Screen-element location records

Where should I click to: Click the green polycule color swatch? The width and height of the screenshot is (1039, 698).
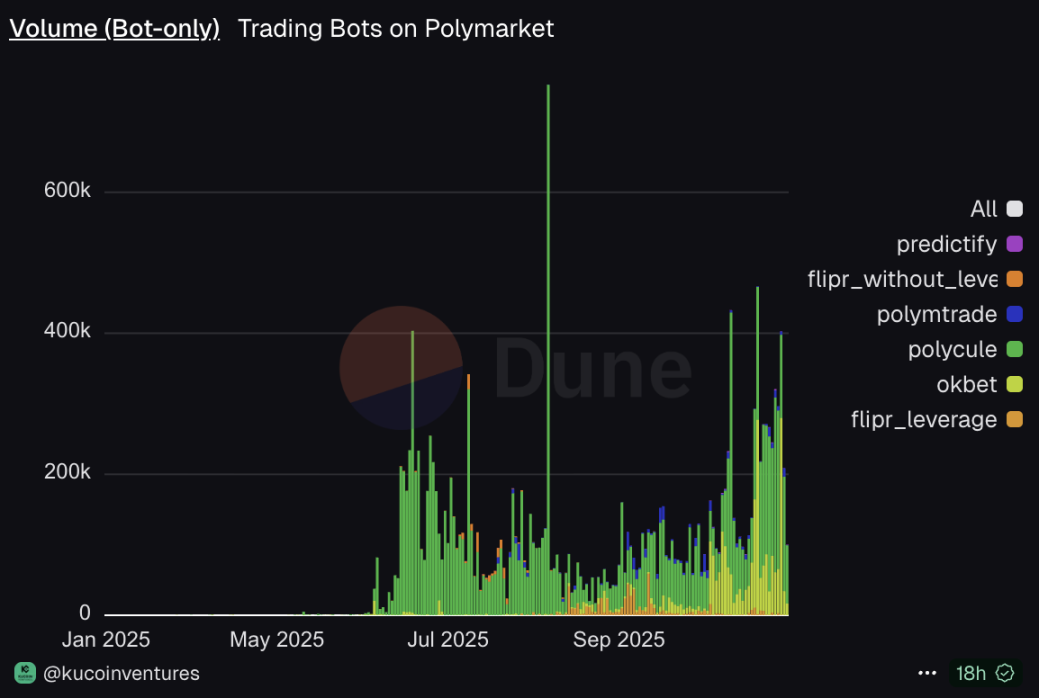pos(1014,350)
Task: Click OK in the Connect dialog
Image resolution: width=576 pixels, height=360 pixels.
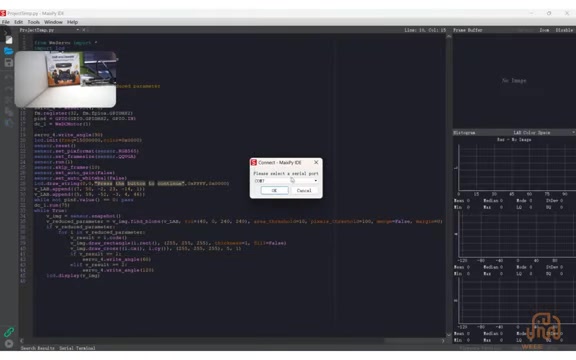Action: point(274,190)
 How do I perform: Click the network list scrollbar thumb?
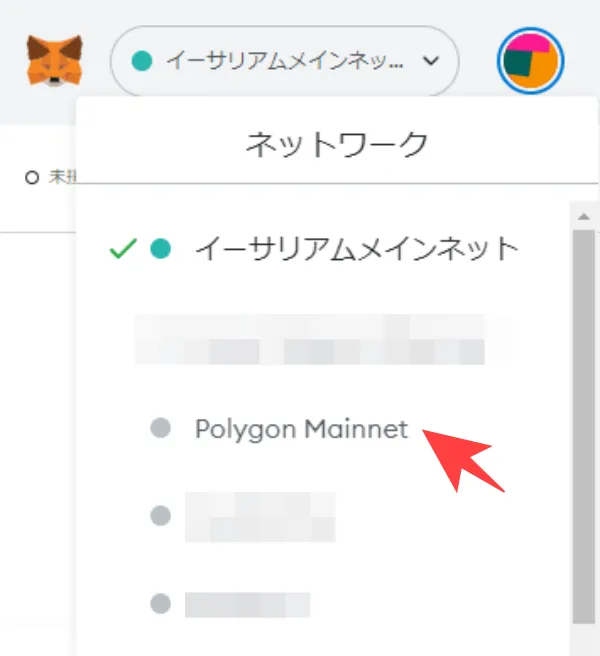tap(584, 427)
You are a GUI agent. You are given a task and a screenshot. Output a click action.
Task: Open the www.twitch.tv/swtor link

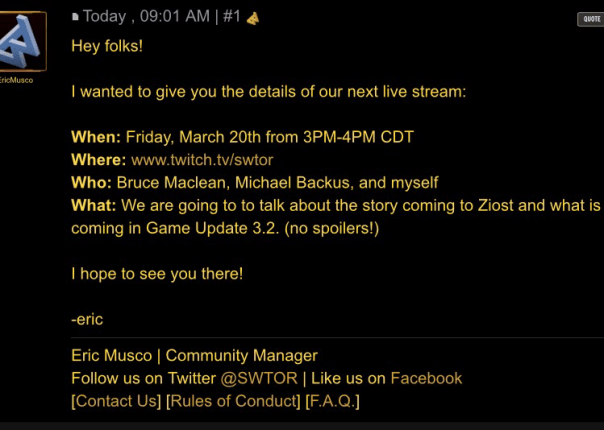(201, 159)
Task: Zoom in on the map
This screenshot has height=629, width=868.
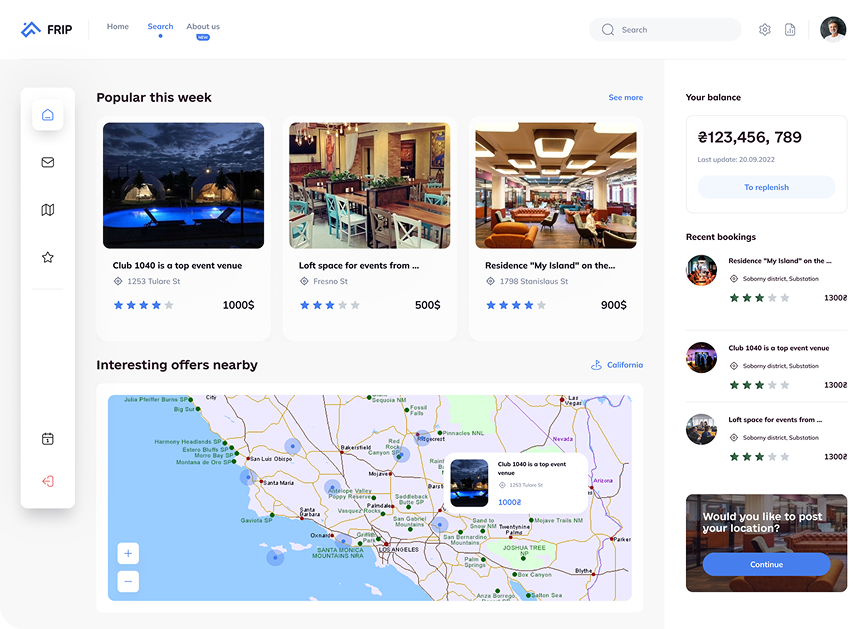Action: [x=128, y=553]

_GIVEN TASK_: Substitute "image" for every occurrence of "screenshot" in the data above, leaving everything else unchanged, and omit the pictures from your answer.

_OUTPUT OF THE TASK_:
Where should I click to: Click the green polycule color swatch? The width and height of the image is (1039, 698).
pos(1014,350)
Task: Click OK in the Connect dialog
Image resolution: width=576 pixels, height=360 pixels.
Action: point(274,190)
 How do I perform: Click the network list scrollbar thumb?
tap(584, 427)
You are a GUI agent. You are given a task and a image. Output a click action.
Task: Open the www.twitch.tv/swtor link

(201, 159)
Task: Zoom in on the map
This image has height=629, width=868.
Action: [x=128, y=553]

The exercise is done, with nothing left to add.